One miss isn't a pattern

A high big chances missed total across a longer run of matches is a different story from one bad night in front of goal. One or two is normal variance. A pattern over many games points to a genuine finishing problem, not bad luck.

Why the tag is judgement-based

Unlike a shot's distance or whether the ball crossed the line, whether a situation counts as a big chance is not something a camera or a tracking system measures directly. It is assigned by a trained data collector watching the match, applying the same criteria play to play: was the shooter close to one-on-one with the keeper or very close to goal, was the path to goal clear, was the pressure on them low to moderate rather than heavy.

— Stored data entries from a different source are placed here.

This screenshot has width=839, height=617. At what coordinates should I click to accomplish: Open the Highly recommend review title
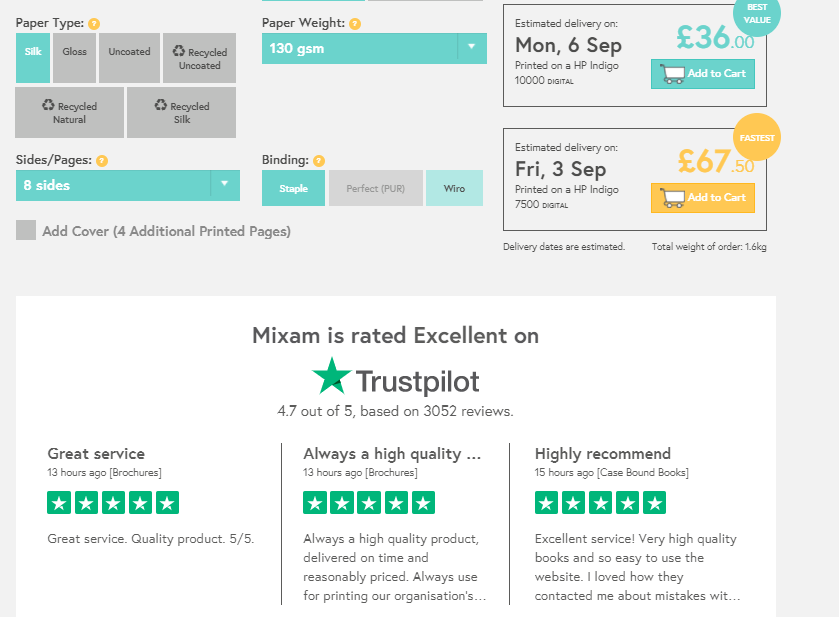click(x=603, y=454)
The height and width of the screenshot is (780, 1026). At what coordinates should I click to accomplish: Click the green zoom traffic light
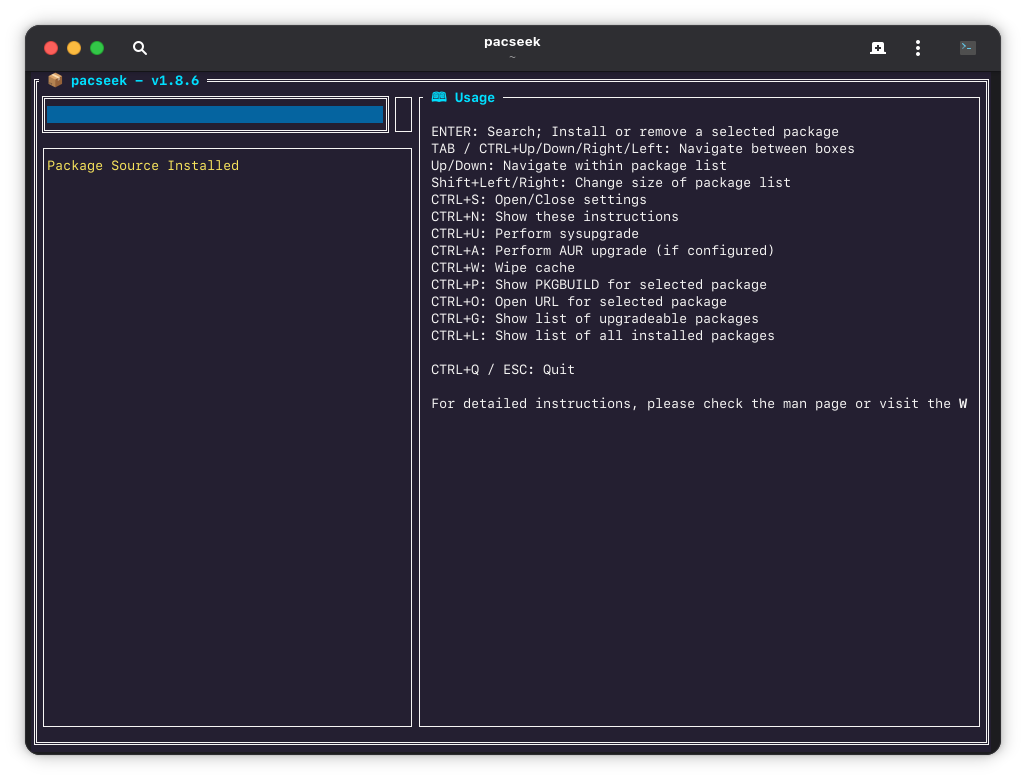(96, 47)
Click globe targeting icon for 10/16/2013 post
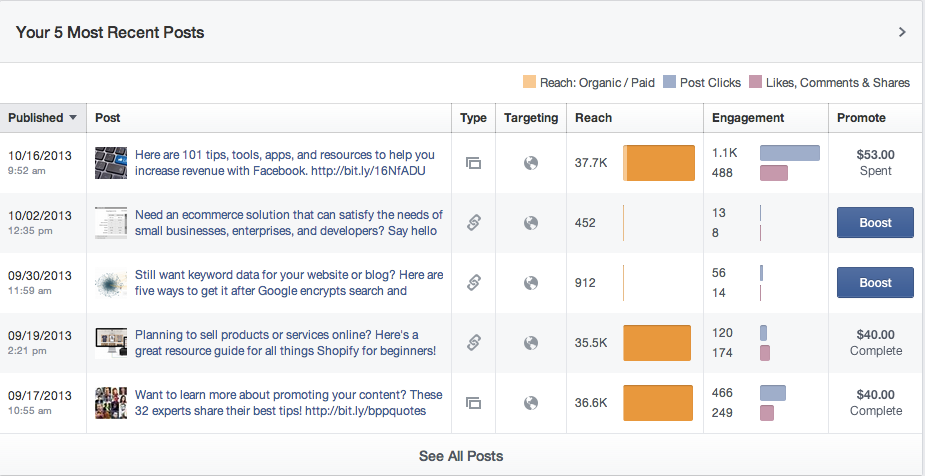The image size is (925, 476). pos(531,163)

That has a real consequence. Because it is a human judgement rather than a fixed formula, there is some inevitable variation in exactly where the line gets drawn between a big chance and a good chance that falls just short of it, in the same way two different match officials can see a foul challenge slightly differently. Opta trains its analysts against the same definition and reviews decisions to keep it consistent match to match and collector to collector, but it is still fundamentally a judgement call rather than a number that comes out of a calculation, which is worth knowing before treating a big chance count as a perfectly objective measurement.

Big chances as a stat

FootyMetrics tracks big chances created and big chances missed for every player across 115+ leagues, alongside shots, shots on target and the rest of the shooting picture. The full definitions for both, along with every other stat FootyMetrics tracks, sit on the stats glossary.

Shots on target leaderboard

Live shots on target ranks across 115+ leagues, the closest single number to a big chance that FootyMetrics ranks directly.

Big chance FAQs

What is a big chance in football?

A situation where a player should reasonably be expected to score, usually a one-on-one with the goalkeeper or a very close-range shot with a clear path to goal and low to moderate pressure on the shooter. Every penalty automatically counts as a big chance.

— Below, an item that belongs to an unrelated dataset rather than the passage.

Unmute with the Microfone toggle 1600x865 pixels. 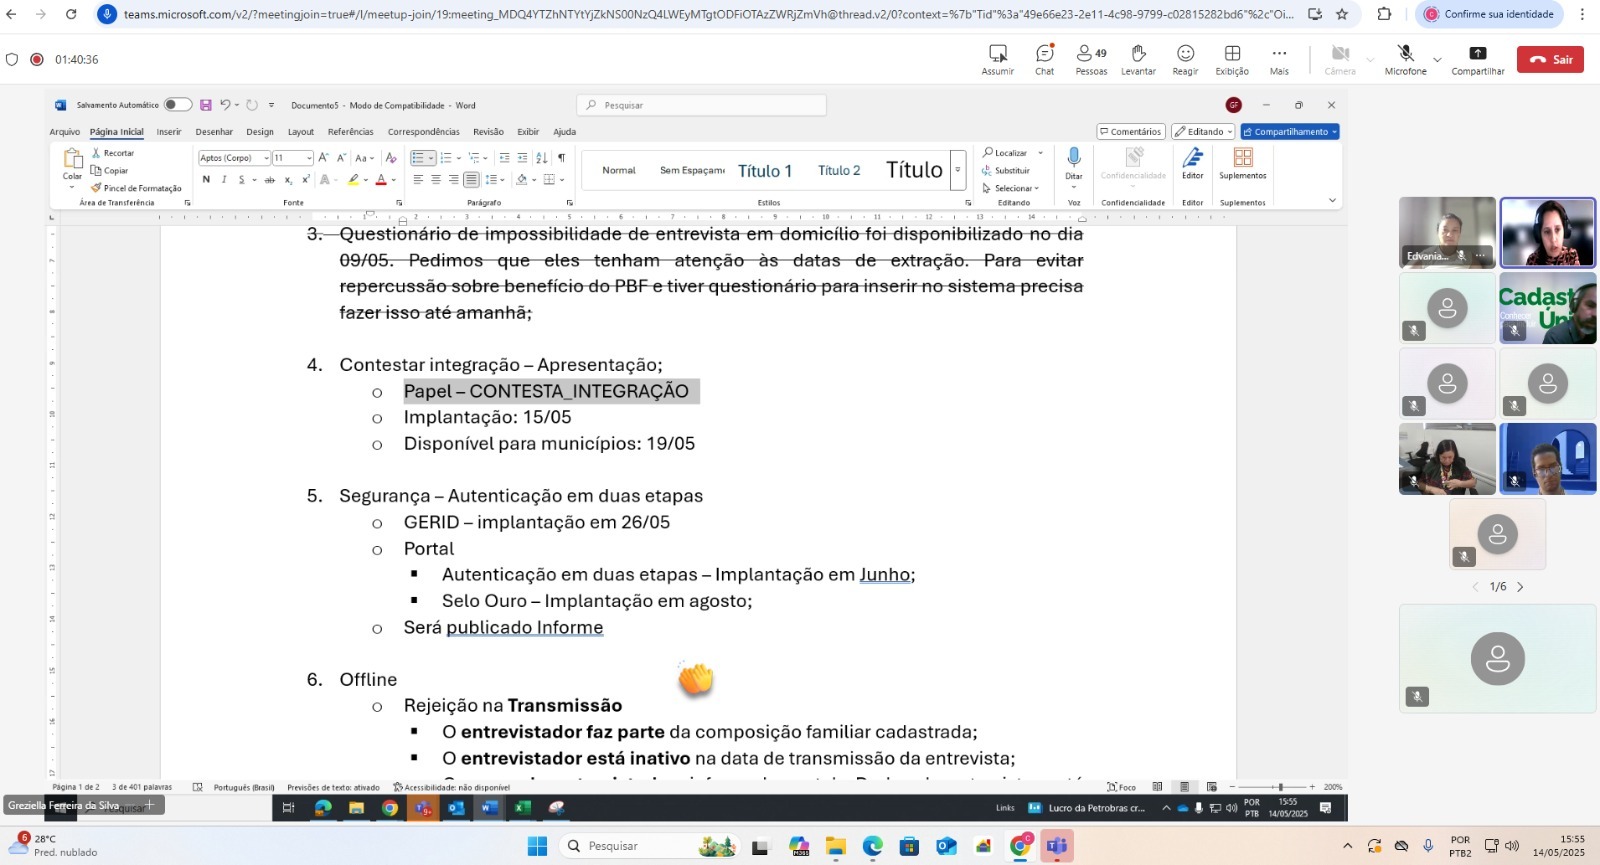tap(1405, 59)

Is a big chance the same as a shot on target?

No. A big chance is tagged at the moment the opportunity exists, before any shot is struck. A player can be given a big chance and never get a shot away at all, which means it is not recorded as a shot on target either.

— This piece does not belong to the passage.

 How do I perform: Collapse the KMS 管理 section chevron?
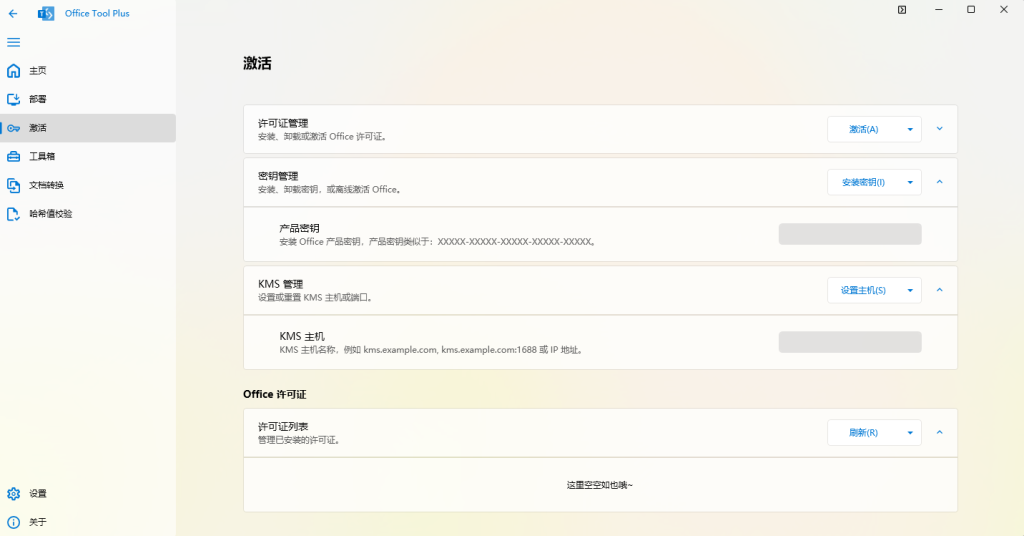click(940, 290)
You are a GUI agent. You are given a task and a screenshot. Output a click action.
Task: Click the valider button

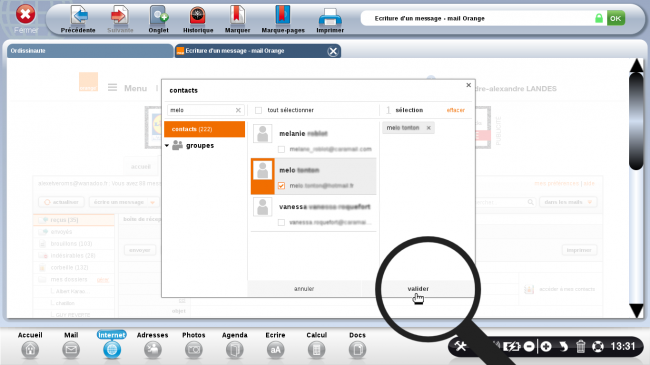pos(418,289)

Is a big chance the same as a high xG shot?

Not exactly. xG is a continuous probability calculated for a shot from many inputs. A big chance is a discrete yes or no tag applied to the situation by a data analyst, and it is one of the inputs Opta's own xG model uses, rather than the same measurement as xG itself.

What is a big chance missed?

A big chance where the player does not get a shot away at all, either because they completely miss the ball or because they have a clear chance to shoot and choose to do something else instead.

Does missing a big chance mean a striker played badly?

Not necessarily. Missing a big chance now and then is normal, even for clinical finishers. One missed big chance in an otherwise strong performance says less than a pattern of missed big chances over a longer run of matches.

Is a big chance decided by a formula or by a person?

By a person. A trained data analyst watching the match applies the same criteria each time, one-on-one or very close range, a clear path to goal, low to moderate pressure, to decide whether a situation counts, rather than a camera or algorithm calculating it automatically.